▶ **Provided information**
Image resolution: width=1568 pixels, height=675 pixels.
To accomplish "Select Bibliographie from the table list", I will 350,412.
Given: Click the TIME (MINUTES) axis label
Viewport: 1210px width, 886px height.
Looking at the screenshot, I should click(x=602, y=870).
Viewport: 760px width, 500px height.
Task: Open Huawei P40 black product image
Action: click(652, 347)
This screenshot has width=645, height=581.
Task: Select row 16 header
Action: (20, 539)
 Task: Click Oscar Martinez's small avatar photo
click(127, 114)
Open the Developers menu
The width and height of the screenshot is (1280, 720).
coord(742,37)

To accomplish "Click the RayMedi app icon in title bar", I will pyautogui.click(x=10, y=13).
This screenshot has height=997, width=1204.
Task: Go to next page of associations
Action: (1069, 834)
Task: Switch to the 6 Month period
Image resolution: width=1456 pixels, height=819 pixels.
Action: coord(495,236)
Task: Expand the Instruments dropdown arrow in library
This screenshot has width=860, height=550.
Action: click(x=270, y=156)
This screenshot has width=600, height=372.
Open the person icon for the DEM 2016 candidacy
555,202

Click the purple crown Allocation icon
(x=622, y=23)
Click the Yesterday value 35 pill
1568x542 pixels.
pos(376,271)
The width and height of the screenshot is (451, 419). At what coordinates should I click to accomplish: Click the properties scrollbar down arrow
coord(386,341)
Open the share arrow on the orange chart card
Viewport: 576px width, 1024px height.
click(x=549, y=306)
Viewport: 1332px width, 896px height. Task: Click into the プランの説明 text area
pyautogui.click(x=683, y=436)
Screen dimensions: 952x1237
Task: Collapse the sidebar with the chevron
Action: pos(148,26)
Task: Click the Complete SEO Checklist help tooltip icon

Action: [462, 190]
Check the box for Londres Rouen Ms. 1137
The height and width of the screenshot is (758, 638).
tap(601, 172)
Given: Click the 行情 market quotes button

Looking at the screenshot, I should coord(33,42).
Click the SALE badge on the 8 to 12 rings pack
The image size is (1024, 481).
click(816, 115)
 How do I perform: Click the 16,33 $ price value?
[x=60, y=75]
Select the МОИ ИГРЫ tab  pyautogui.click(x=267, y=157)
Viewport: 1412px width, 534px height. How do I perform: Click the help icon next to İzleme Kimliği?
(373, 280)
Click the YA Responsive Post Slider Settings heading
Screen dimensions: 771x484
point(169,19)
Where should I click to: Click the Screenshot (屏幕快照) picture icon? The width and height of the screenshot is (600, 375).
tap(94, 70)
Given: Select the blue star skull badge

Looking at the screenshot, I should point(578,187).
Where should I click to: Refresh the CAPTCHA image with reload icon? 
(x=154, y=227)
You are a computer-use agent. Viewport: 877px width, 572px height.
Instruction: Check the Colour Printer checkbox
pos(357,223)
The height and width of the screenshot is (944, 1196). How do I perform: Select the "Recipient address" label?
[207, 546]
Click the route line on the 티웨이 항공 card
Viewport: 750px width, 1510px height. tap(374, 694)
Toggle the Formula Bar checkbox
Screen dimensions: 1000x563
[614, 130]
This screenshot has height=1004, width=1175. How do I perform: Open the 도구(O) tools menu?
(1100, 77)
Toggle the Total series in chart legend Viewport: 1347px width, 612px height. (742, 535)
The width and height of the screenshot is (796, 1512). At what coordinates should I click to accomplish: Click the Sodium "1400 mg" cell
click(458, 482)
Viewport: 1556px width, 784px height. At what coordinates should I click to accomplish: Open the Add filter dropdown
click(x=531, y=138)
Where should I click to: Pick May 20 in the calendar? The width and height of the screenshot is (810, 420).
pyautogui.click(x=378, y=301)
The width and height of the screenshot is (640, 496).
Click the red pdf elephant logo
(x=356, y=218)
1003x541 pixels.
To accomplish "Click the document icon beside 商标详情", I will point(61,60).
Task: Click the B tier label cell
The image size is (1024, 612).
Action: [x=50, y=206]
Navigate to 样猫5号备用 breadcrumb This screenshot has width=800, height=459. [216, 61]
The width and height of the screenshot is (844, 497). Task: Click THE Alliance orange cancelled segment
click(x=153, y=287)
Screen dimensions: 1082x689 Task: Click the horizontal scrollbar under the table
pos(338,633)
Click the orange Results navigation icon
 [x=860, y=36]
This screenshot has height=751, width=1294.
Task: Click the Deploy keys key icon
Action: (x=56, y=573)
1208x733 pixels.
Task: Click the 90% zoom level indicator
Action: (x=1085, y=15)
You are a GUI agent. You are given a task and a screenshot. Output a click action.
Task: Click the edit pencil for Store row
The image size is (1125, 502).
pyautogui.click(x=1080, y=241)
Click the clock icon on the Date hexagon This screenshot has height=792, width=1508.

▶ **What needs to be done**
Each line from the top of the records down to the one with "Given: Click the TIME (MINUTES) axis label" must be retyped exactly; include both ends and nothing else.

▶ **Result for this task**
Image resolution: width=1568 pixels, height=675 pixels.
To accomplish "Select Bibliographie from the table list", I will 350,412.
Given: Click the TIME (MINUTES) axis label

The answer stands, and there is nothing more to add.